Una amiga abogada: “En mi municipio de Siguatepeque como en todo el país, la gente se volcará a las calles para presenciar el paso de los desfiles”. “Dejando por un rato el endeudamiento de la madre que hace el mayor esfuerzo porque su hijo salga en la banda de honor, como palillona, porrista, en fin, a su modo trata de hacer Patria”. Alusivo a tocar fondo varios mensajes: “Un terremoto –comenta un amigo–, un huracán o un conflicto bélico será lo que por un corto tiempo hará que la gente se dé cuenta de cuán profundo hemos llegado”. “Eso será tocar fondo”. “Aunque en unos países esas catástrofes unen al pueblo y salen a flote (Japón), en otros no pasa nada (Haití)”. “Sin duda, estamos más cerca de las Antillas que del país del sol naciente”. (Quizás –interviene Winston– pero, por lo menos por algún tiempo, el pueblo hondureño se unió cuando aquel bíblico diluvio, lo que facilitó que, junto al liderazgo nacional, el país pudiese salir airoso del profundo hoyo en que cayó). Otro amigo: “Como dicen nuestras vidas en algunos aspectos no son satisfactorias por nuestras vicisitudes sino más bien gracias a ellas”. “Ese es el motor que lo impele a uno a ser mejor persona”. “Es decir, los obstáculos, las trampas, los escollos, las piedras y cáscaras con las que nos topamos en el camino”. “El objetivo es avanzar, y no mirar atrás, para no convertirnos en ‘estatua de sal’». Una buena amiga: “Seguimos cavando, la idea es llegar al núcleo de la tierra”. “El problema va a seguirse agudizando porque no hay cultura política democrática, no hay intención de educar, capacitar, reorientar, invertir en formar”. La doctora amiga, sobre tocar fondo: “Creo que por muchos años hemos ido en caída libre”.

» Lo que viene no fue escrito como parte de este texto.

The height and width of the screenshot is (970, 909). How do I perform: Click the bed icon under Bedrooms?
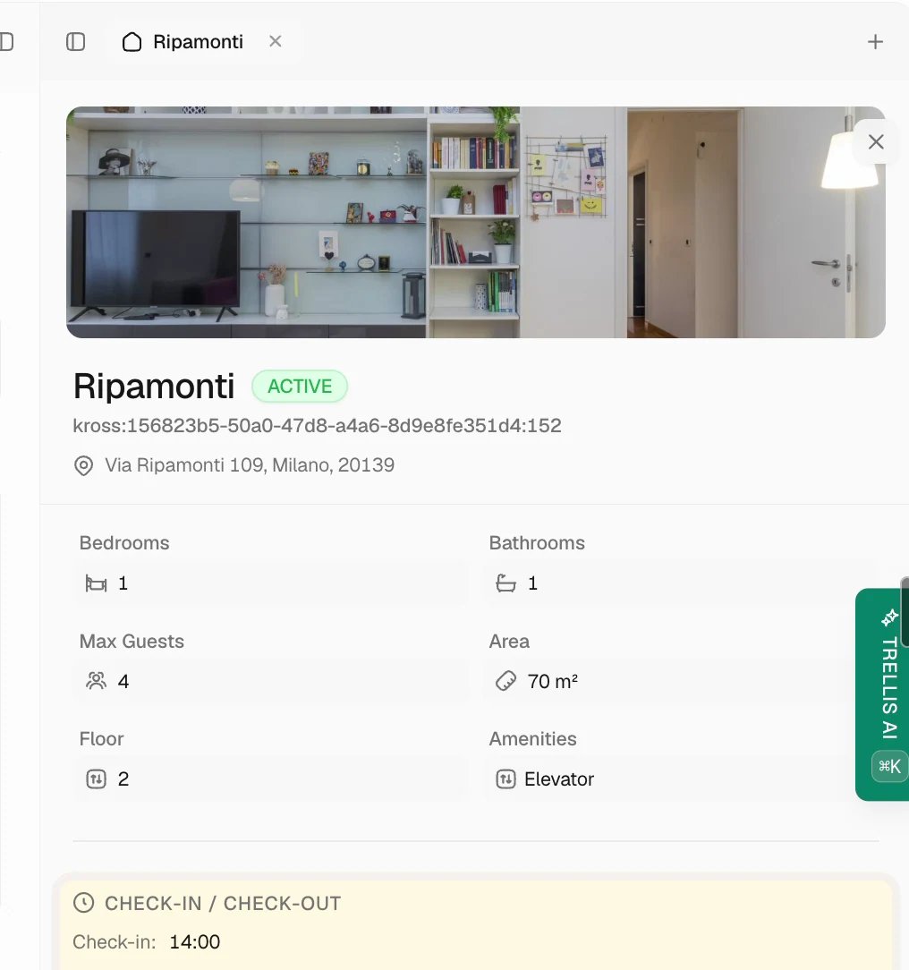click(96, 583)
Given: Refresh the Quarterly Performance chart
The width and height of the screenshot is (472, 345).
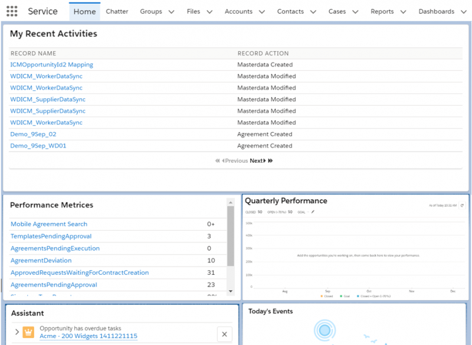Looking at the screenshot, I should tap(463, 206).
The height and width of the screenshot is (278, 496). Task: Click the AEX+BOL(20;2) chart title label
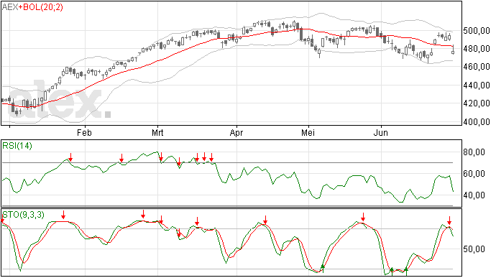32,7
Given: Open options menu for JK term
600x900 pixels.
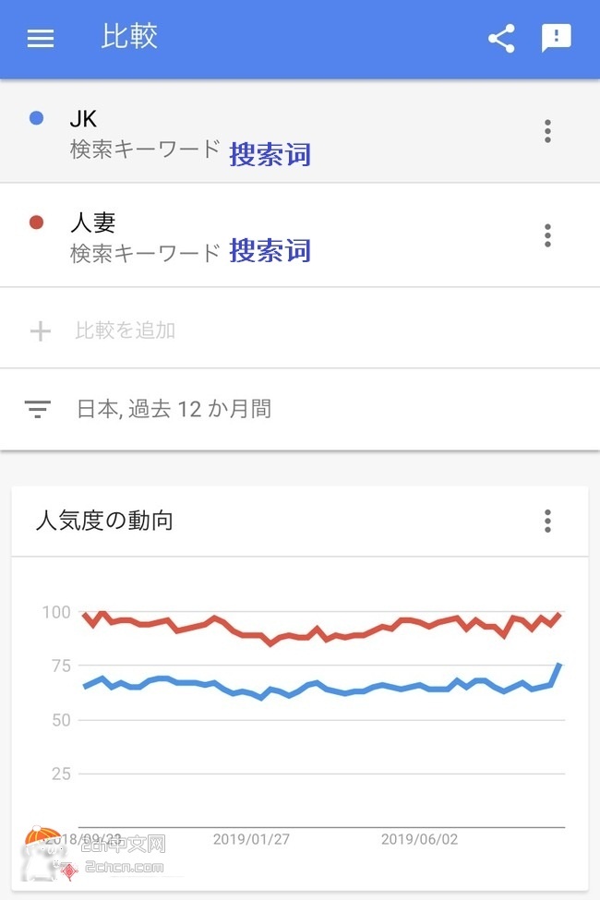Looking at the screenshot, I should coord(547,131).
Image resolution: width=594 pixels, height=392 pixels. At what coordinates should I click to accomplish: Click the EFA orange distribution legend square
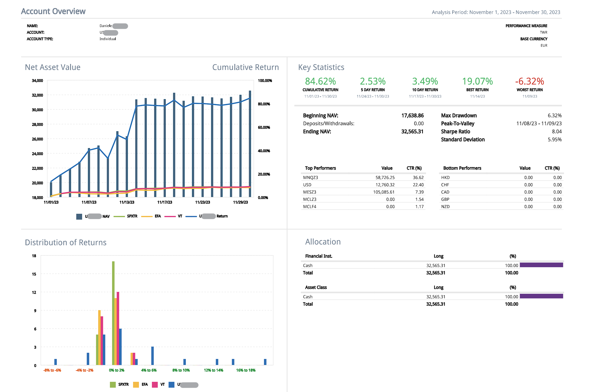(136, 385)
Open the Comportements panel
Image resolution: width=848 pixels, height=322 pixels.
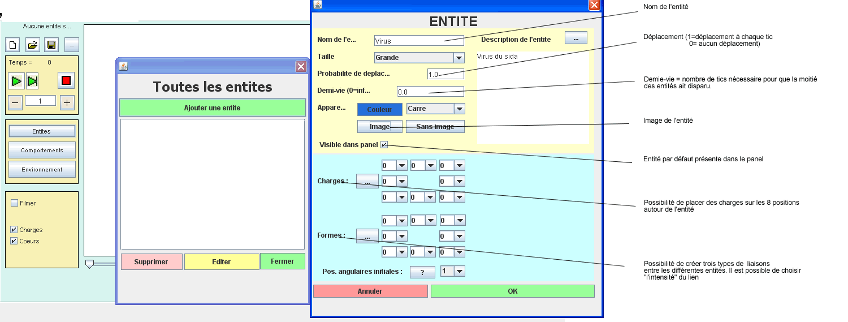coord(42,151)
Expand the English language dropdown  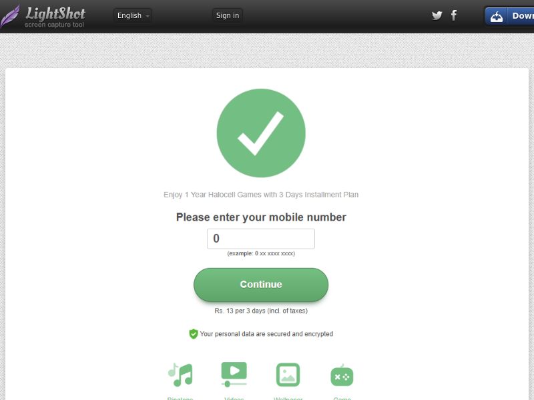point(133,15)
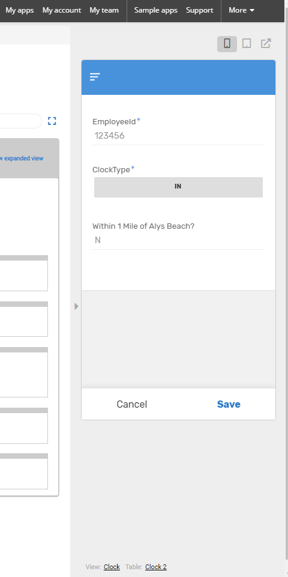Switch preview to tablet view
The height and width of the screenshot is (577, 288).
247,44
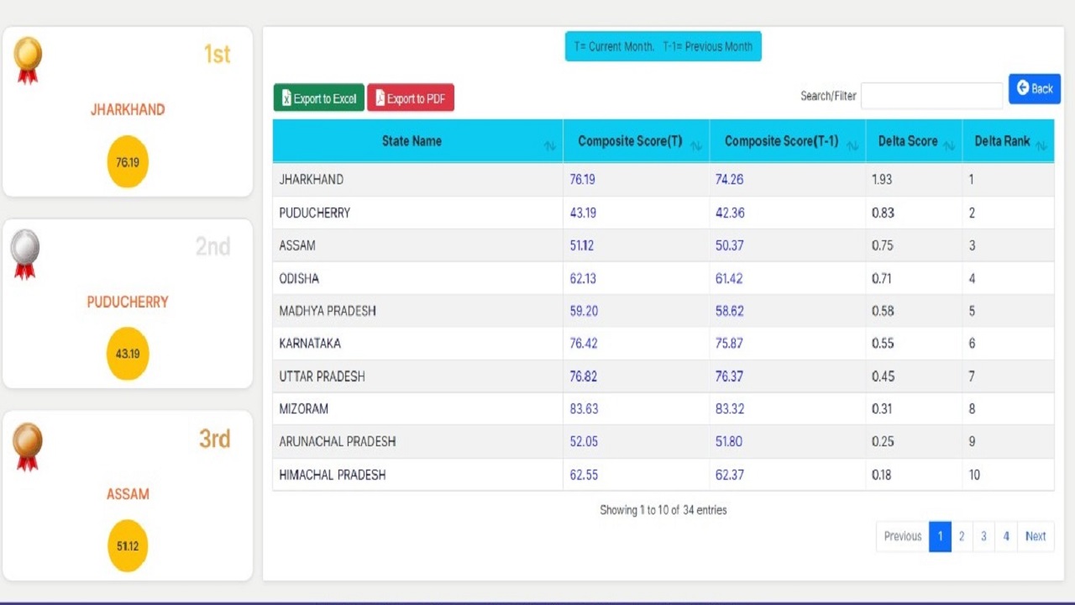The height and width of the screenshot is (605, 1075).
Task: Sort by Composite Score(T-1) sort icon
Action: point(852,146)

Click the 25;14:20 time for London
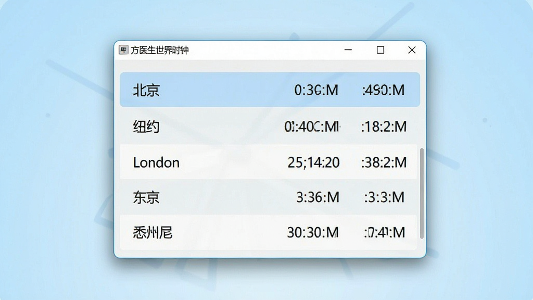(313, 163)
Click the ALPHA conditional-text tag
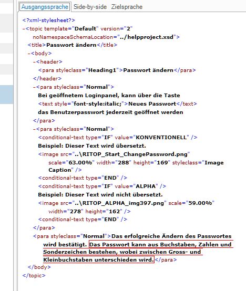246x291 pixels. point(102,186)
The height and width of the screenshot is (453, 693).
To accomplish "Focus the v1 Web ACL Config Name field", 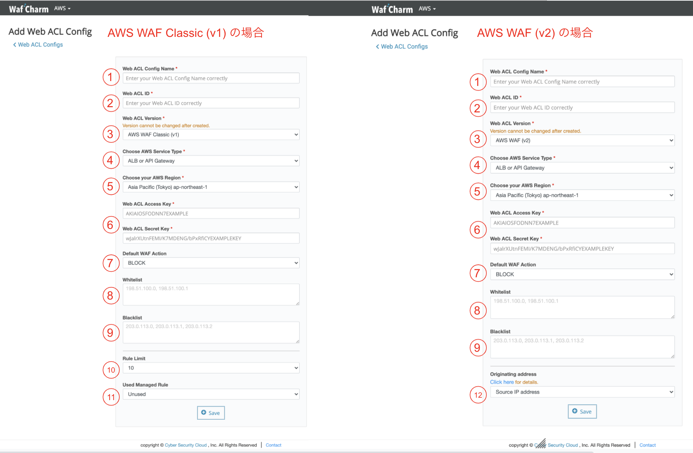I will pos(211,78).
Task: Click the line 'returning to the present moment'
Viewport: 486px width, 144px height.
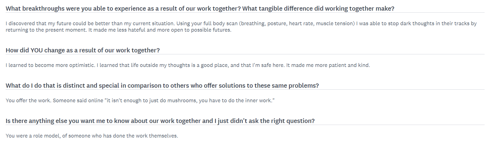Action: (x=119, y=30)
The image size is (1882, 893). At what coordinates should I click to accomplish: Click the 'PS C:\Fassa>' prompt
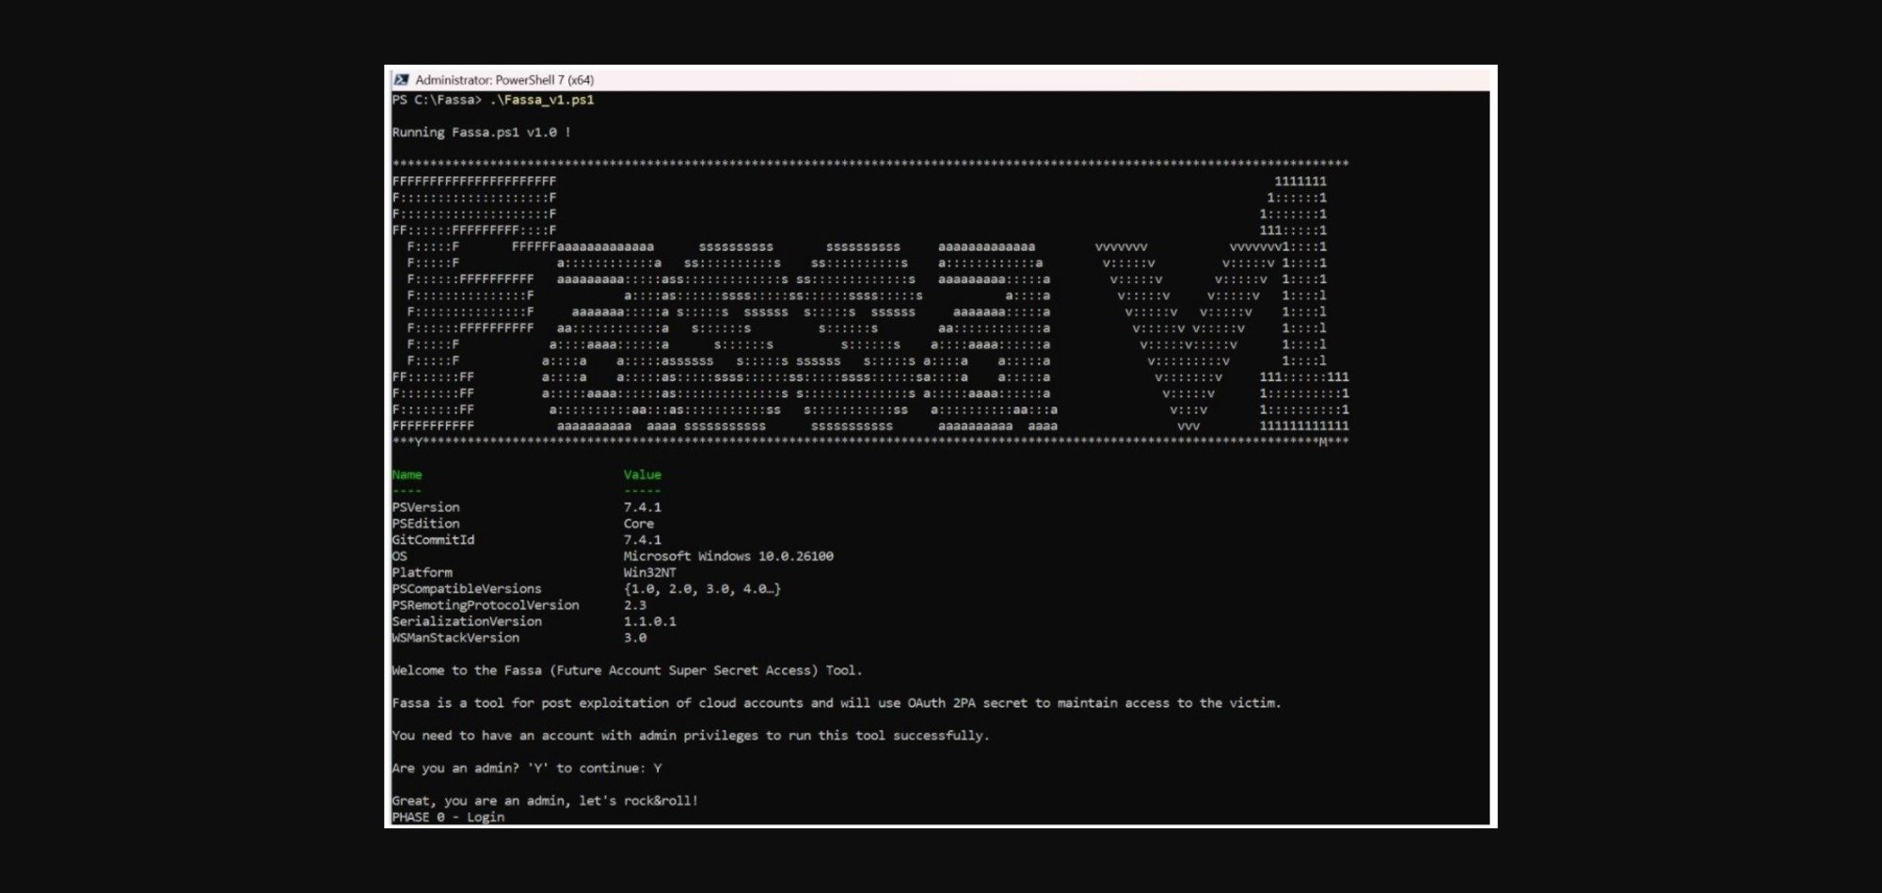click(437, 100)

“Después de una buena lectura –comenta un jurista amigo– ya no somos los mismos y aunque los cambios no sean percibidos por los demás, nosotros mismos somos testigos de nuestro cambio”. Un amigo empresario: “Ja, ja, ja… metete vos y me avisás cuando toqués fondo”. “Típico de nuestra cultura, pocos aceptan el reto de ser los primeros y aventurarse para hacer las cosas diferentes en el buen sentido de la palabra”. (Se refiere –entra el Sisimite– al comentario mío, ¿de mal en peor?; ¿del piso a la hendidura, al hoyo, a los nichos y a la cueva? Vos me respondiste con ironía: “-Metete vos –y me avisás cuando toqués fondo”. -Es que yo –interviene Winston– reflexionaba que creíamos haber tocado piso, solo que nadie reparó en los huecos de más abajo. Del piso se bajaba a un sótano, y más abajo al subsótano, y quién sabe si aun cayendo a lo profundo del búnker se tocaba fondo”. Y vos saliste con hoyos, nichos y cuevas, que es por donde te metés para llegar a donde vivís. Nada raro –para curiosidad del lector del comentario– sugerir que te metás a tu cueva y me avisés cuando toqués fondo. Avisás, porque yo no me meto a irte a buscar a ese tu laberinto de huecos, recovecos y nichos. Y de paso que avisen los zombis tecnológicos –los bocas abiertas, perdidos de hoy– cuando sientan que ya tocaron fondo).